選択テキスト |
◇ ◇ ◇ ◇

手形は商取引における重要な決済手段のひとつですが、取引先の突然の倒産により「不渡り」となれば、自社の資金繰りや会計処理にも深刻な影響を及ぼします。適切な会計処理を怠れば、損金算入が否認されるなど税務リスクも伴うでしょう。本記事では、手形の基本から、不渡り発生時の会計処理の具体例、倒産リスクの影響、不渡り回避のための5つの対策まで、実務に役立つ情報を網羅的に解説します。
目次
手形とは?

手形は、一定の期日に代金を支払うことを約束した証書であり、商取引における重要な決済手段のひとつです。
現金を使わずに支払時期を先送りできる利便性がある一方で、不渡りや回収不能といった信用リスクも伴います。
手形の種類と基本的な流れについて押さえておきましょう。
手形の種類
手形には「約束手形」と「為替手形」の2種類があります。
約束手形は、振出人が受取人に対して一定の期日に支払うことを直接約束する形式ですが、一方の為替手形は、振出人が第三者に支払いを依頼する構造で、輸出入取引などで用いられます。
国内取引では約束手形が主流であり、現金支払の代替として広く利用されています。
手形取引の一般的な流れ
手形取引は、商品やサービスの提供後に手形を受け取り、支払期日に銀行で現金化するのが基本的な流れです。
期日前に割引や裏書譲渡を通じて資金化することも可能ですが、受取手形の不渡りリスクがある点に注意しましょう。
与信管理が不十分なまま手形を受け取ると、後々の資金繰りに重大な影響を及ぼす可能性があります。
取引先の倒産で手形が不渡りになる流れと影響
手形は将来の支払いを約束する信用取引であるため、取引先の資金繰りが破綻すれば支払不能に陥る可能性があります。倒産による不渡り発生の仕組みとその影響について確認しておきましょう。

◇ ◇ ◇ ◇

データセット内容 |
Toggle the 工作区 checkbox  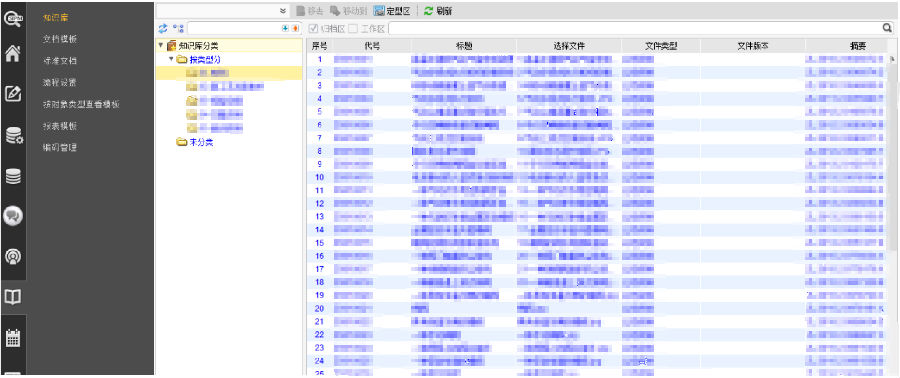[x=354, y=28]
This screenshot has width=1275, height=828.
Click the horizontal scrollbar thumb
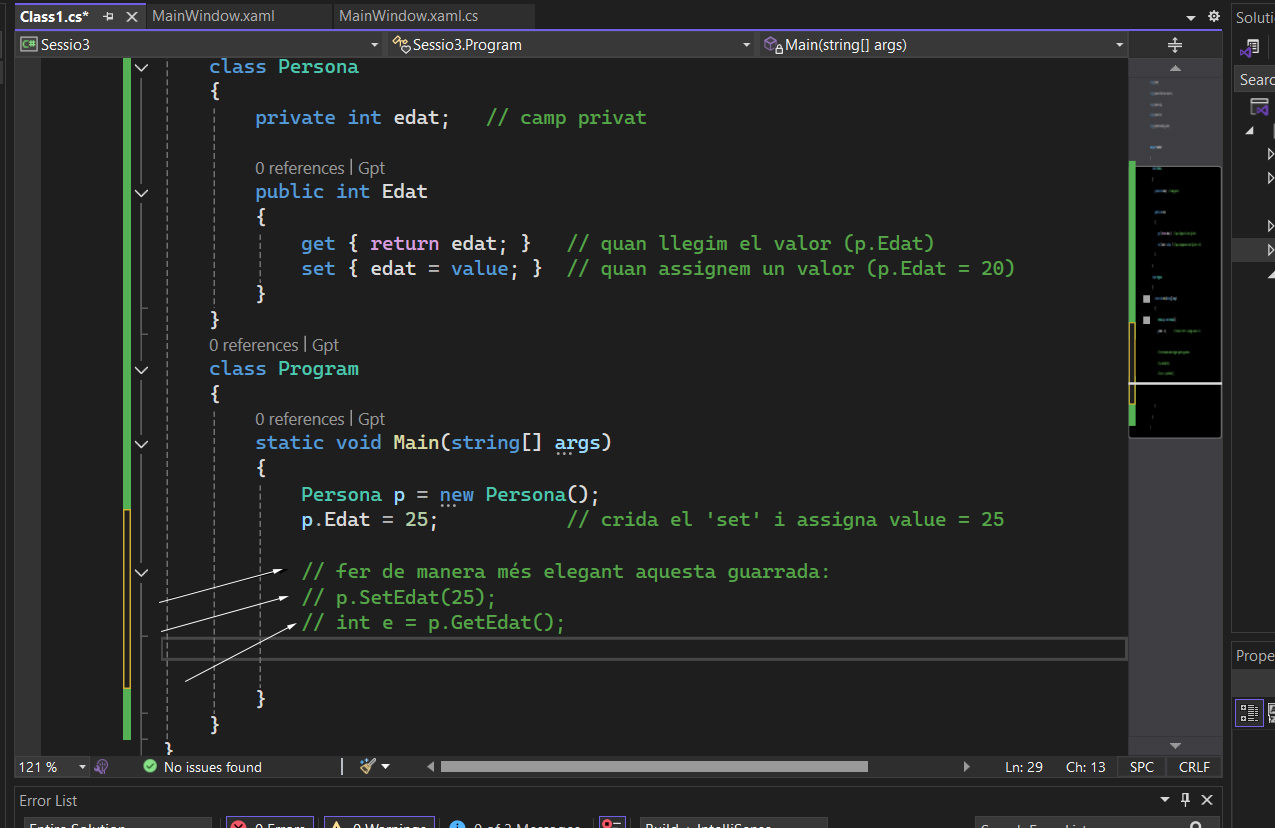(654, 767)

◇ ◇ ◇ ◇

手形の解説文の「手形取引の一般的な流れ」から「響を及ぼす可能性があります。」までの部分を、「銀行」を「金融機関」に置き換えて書き出してください。 手形の解説文だけを根拠にしてください。

手形取引の一般的な流れ
手形取引は、商品やサービスの提供後に手形を受け取り、支払期日に金融機関で現金化するのが基本的な流れです。
期日前に割引や裏書譲渡を通じて資金化することも可能ですが、受取手形の不渡りリスクがある点に注意しましょう。
与信管理が不十分なまま手形を受け取ると、後々の資金繰りに重大な影響を及ぼす可能性があります。